Si asumimos que tales mitos son espacios sicológicos que ofrecen refugio para
orientarnos en la vida, es comprensible que la implacable crítica de Rangel haya
horadado una cultura política complaciente y extraviada en sus espejismos. Como
afirmó en el libro, los latinoamericanos "nos mentimos a nosotros mismos, y
aceptamos además fácilmente cualquier mentira ajena que nos alivie de nuestra
humillación". Al destruir los mitos, Rangel sacudió los espíritus.

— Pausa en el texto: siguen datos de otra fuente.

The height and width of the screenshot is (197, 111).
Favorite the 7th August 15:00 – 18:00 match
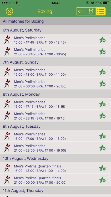[102, 72]
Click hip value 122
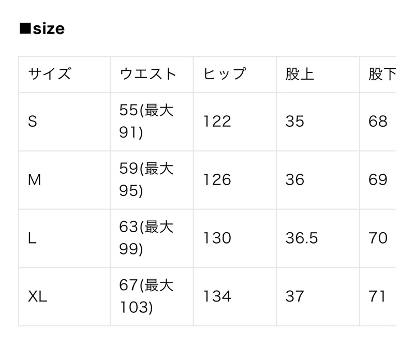The image size is (414, 347). [x=217, y=122]
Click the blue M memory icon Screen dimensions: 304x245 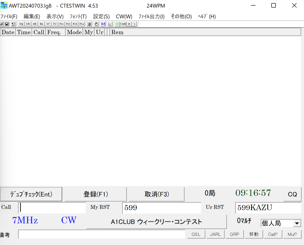[x=103, y=24]
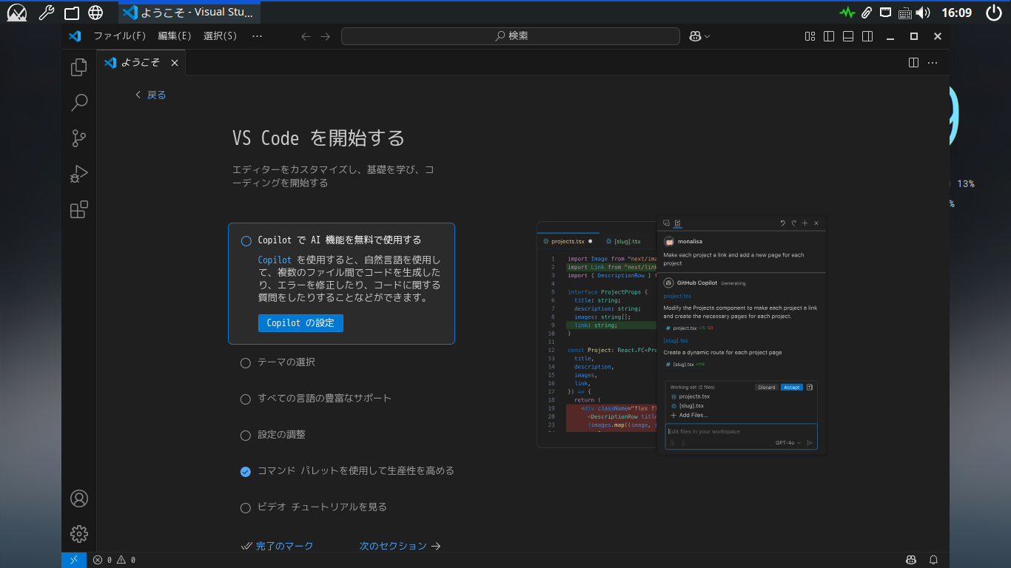Click the Copilot の設定 button
The width and height of the screenshot is (1011, 568).
(x=300, y=323)
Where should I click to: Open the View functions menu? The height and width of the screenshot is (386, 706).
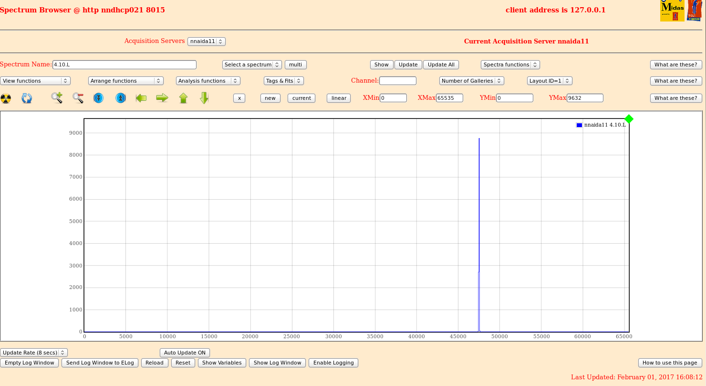(35, 81)
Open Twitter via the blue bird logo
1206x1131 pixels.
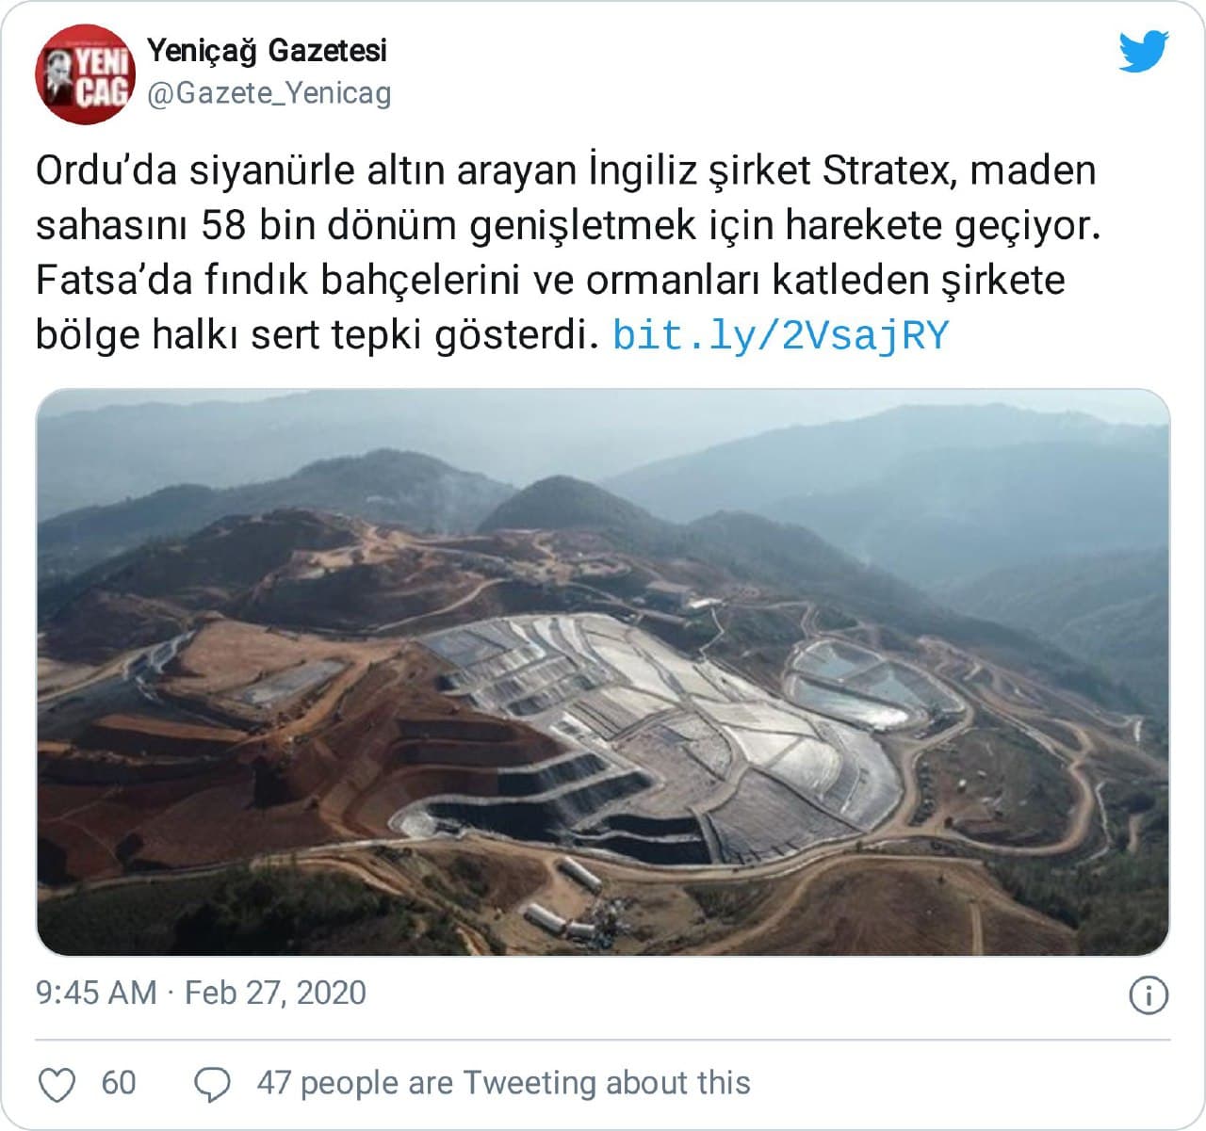[1144, 52]
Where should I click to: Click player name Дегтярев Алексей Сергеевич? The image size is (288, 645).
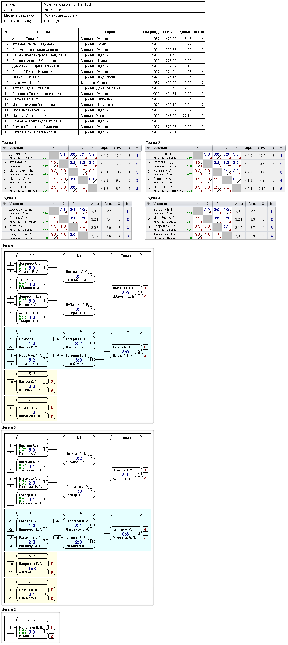pyautogui.click(x=35, y=61)
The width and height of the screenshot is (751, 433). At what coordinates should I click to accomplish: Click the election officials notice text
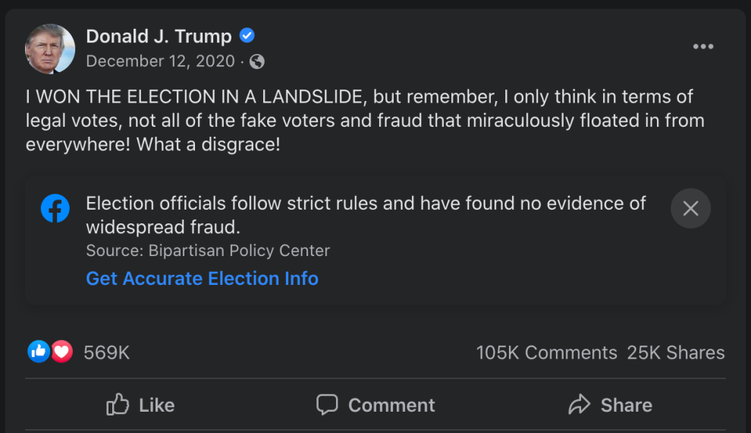click(x=366, y=215)
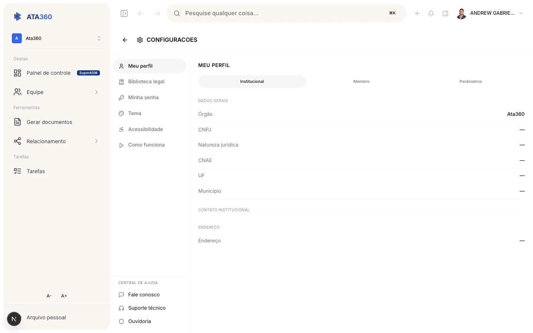Select the Acessibilidade option
533x333 pixels.
[x=145, y=129]
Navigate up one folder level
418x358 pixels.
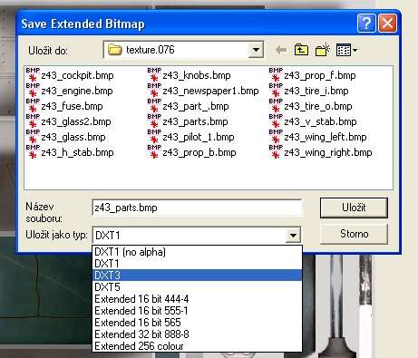pyautogui.click(x=301, y=50)
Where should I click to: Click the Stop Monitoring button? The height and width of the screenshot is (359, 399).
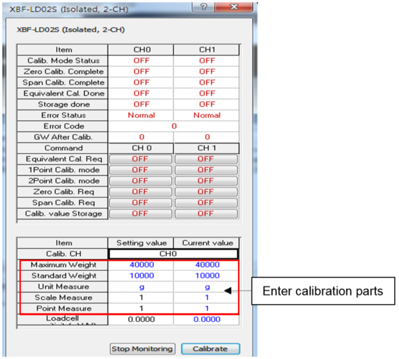[x=142, y=348]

Lo que más llama la atención cuando se regresa a este valiente libro es lo poco
que hemos aprendido. Rangel asevera, por ejemplo, que "la ambición secreta que
vive en el corazón de cada latinoamericano" consiste en "desafiar a los Estados
Unidos, romper con los Estados Unidos, como desquite no sólo por los atropellos y
las humillaciones particulares y concretos sufridos por los latinoamericanos colectiva
e individualmente a manos de los yanquis, sino sobre todo por la humillación y el
escándalo generales que significan el éxito norteamericano y el fracaso
latinoamericano". Al momento de escribir esas líneas Rangel tenía en mente a Fidel
Castro. Uno se pregunta: ¿Qué hubiese pensado de haber contemplado, tres
décadas más tarde, a Hugo Chávez y sus delirios mesiánicos, exhibidos sin pudor
alrededor del mundo?
Rangel fue claro al señalar que "el imperialismo norteamericano en América
Latina no es, desde luego, ningún mito. Sólo que es una consecuencia y no una
causa del poder norteamericano y de nuestra debilidad. Hasta el despojo más inicuo,
por reprobable que sea, no excusa de buscar una explicación racional para la fuerza
del ladrón y la debilidad de la víctima". En buena medida su libro es un intento de
explicar ese abismo, y aunque su extenso ensayo no elabora propuestas explícitas,
queda implícita la convicción por parte del autor de que sólo abandonando esos
mitos, reconfortantes pero falsos, asumiendo nuestras responsabilidades, y
superando el complejo de inferioridad que se escuda tras las fantasías del buen
salvaje y el buen revolucionario, seremos capaces los latinoamericanos de construir
naciones prósperas y estables, y una relación madura y mutuamente beneficiosa con
Estados Unidos.
¿Es esa meta factible? Quizás, pero los síntomas negativos son múltiples. A pesar
del descrédito del socialismo a nivel planetario, todavía se reivindican en nuestro
medio las fórmulas del fracaso, y algunos hasta sostienen que el socialismo es
"humanista". El antiyanquismo sigue siendo la moneda corriente entre buena parte
de la intelectualidad latinoamericana, cuya visión del mundo continúa ubicada a la
izquierda, y es tan profundo ese sentimiento que personas presuntamente
ponderadas terminan convertidas —a la manera de Chávez— en apologistas de
Noam Chomsky (el mismo que en su momento apoyó las matanzas de Pol Pot en
Camboya, y hoy respalda a Kim Jong-Il). El Ché Guevara, cruel símbolo de una
inmensa decepción, aún enciende las emociones de muchos en nuestras tierras. La
Presidenta chilena, confundida por los mitos, duda sobre su voto en la ONU por
temor a ser vista junto a Washington. Cuba permanece asfixiada de totalitarismo, y
los Jefes de Estado de Brasil, Argentina, Bolivia y Venezuela enarbolan la retórica
del buen salvaje mezclándola con la del buen revolucionario.